Try it
Give back the line containing "The width and height of the screenshot is (408, 409)." along with every line after it, exactly, until the entries end.

[Extracted data entries]
<<<<
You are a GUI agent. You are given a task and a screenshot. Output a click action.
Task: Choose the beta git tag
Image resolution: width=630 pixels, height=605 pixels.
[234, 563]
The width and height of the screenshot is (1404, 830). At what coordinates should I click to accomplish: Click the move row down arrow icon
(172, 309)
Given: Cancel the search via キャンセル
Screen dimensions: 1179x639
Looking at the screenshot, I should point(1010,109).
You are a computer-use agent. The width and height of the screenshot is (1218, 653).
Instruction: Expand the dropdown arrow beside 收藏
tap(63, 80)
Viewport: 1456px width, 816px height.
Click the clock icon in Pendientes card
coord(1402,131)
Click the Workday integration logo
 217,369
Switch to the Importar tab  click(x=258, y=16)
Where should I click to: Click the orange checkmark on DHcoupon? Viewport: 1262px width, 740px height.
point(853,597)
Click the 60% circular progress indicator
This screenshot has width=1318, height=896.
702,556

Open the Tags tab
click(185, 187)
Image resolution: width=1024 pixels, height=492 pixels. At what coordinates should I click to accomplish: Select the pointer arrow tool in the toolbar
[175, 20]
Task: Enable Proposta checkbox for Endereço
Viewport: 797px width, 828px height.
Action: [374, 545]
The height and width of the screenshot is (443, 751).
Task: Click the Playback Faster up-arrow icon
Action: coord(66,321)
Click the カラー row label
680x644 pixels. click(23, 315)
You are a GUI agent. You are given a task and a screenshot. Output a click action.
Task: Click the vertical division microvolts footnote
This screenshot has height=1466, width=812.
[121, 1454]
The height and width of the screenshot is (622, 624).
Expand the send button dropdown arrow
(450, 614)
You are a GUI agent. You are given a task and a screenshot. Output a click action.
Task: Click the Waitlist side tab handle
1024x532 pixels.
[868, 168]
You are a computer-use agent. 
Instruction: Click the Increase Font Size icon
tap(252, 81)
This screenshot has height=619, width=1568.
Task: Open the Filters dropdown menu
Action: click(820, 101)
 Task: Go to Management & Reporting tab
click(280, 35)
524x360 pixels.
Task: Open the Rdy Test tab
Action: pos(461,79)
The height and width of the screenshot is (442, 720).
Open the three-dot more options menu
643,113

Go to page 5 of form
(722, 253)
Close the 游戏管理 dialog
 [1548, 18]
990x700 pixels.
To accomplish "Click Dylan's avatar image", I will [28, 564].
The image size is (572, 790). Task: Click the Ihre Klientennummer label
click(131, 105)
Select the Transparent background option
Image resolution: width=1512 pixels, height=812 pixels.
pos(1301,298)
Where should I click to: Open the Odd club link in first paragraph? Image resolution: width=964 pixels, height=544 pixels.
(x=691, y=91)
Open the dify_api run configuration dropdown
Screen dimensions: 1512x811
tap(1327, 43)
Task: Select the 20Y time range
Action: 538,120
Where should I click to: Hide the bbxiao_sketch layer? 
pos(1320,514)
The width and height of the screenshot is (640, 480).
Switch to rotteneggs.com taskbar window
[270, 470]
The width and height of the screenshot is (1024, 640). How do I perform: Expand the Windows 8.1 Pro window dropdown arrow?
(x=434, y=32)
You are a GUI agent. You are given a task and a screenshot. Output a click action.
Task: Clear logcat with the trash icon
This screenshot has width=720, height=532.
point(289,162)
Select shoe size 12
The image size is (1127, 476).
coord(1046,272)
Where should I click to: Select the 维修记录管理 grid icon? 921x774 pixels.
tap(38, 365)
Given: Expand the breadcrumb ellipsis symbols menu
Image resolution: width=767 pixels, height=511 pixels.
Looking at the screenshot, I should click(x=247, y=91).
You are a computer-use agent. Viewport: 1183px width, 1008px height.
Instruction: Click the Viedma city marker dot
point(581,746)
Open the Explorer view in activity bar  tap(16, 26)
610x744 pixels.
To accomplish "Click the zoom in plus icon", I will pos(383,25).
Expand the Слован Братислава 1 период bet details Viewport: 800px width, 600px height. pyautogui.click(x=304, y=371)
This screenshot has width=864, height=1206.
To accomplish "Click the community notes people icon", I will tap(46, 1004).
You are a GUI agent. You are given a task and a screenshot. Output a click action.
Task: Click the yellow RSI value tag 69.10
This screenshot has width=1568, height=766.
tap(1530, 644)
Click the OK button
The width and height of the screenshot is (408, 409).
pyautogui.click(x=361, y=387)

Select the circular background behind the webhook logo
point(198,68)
>>>>
Result of the task
The width and height of the screenshot is (408, 409).
pyautogui.click(x=361, y=387)

Select the circular background behind the webhook logo
point(198,68)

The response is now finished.